# ._filename files left on SMB/Windows shares



## markwm (Mar 6, 2006)

Is there any way to stop OS X from leaving these pointless files on a windows share? For every file.gif left by my Mac on my Windows Share, I get a ._fie.gif, a tiny file that windows does nothing with.

Sorry if this has been covered before but I searched and couldn't find an answer.


----------



## tbsingleton73 (Mar 11, 2006)

You should check out this Apple Document


----------



## Satcomer (Mar 11, 2006)

You also could just download the free program TinkerTool and the program has an easy check mark to stop this problem and SO MUCH more.


----------



## simbalala (Mar 11, 2006)

Satcomer said:
			
		

> You also could just download the free program TinkerTool and the program has an easy check mark to stop this problem and SO MUCH more.
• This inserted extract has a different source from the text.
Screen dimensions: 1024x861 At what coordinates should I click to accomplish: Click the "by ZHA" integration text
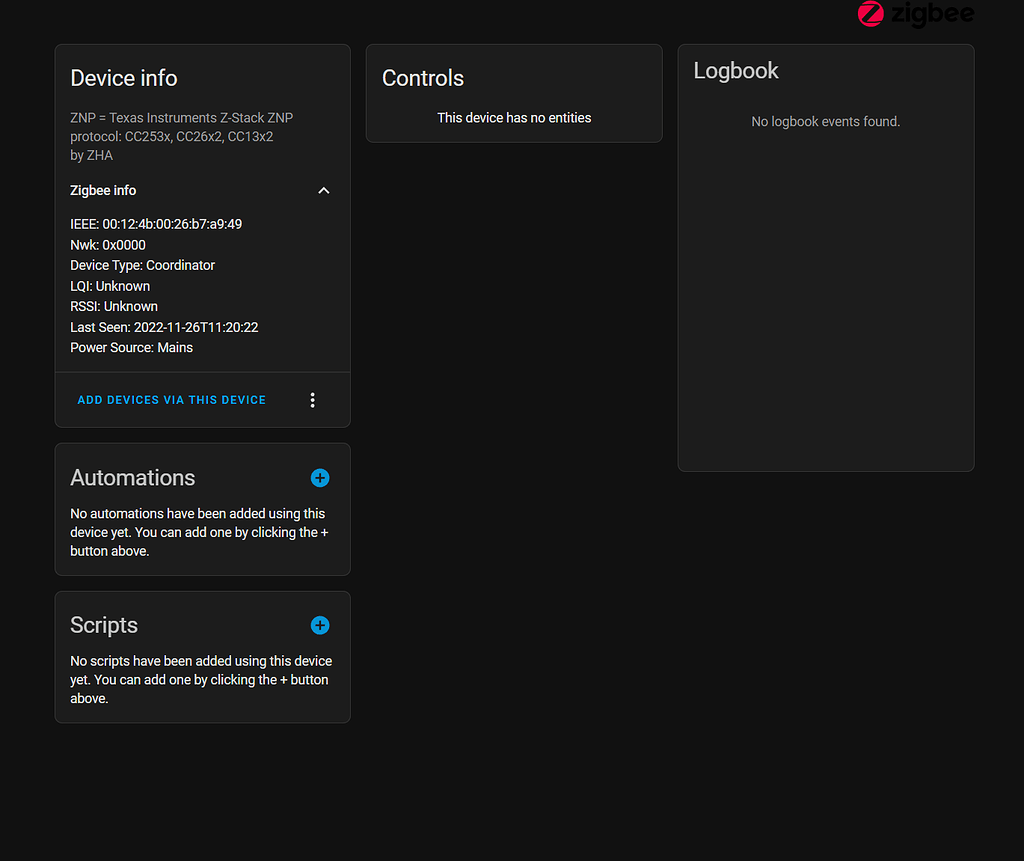tap(91, 155)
TinkerTool just blocks the .DS_Store files.

BlueHarvest is the real solution. It works great.

http://www.zeroonetwenty.com/blueharvest/


----------



## tbsingleton73 (Mar 11, 2006)

Why not just turn it off in Terminal?

defaults write com.apple.desktopservices DSDontWriteNetworkStores true


----------



## simbalala (Mar 11, 2006)

tbsingleton73 said:
			
		

> Why not just turn it off in Terminal?
> 
> defaults write com.apple.desktopservices DSDontWriteNetworkStores true


That just accomplishes the same as TinkerTool. The resource fork (._XXXXX) files still get written.

Been there, done that.


----------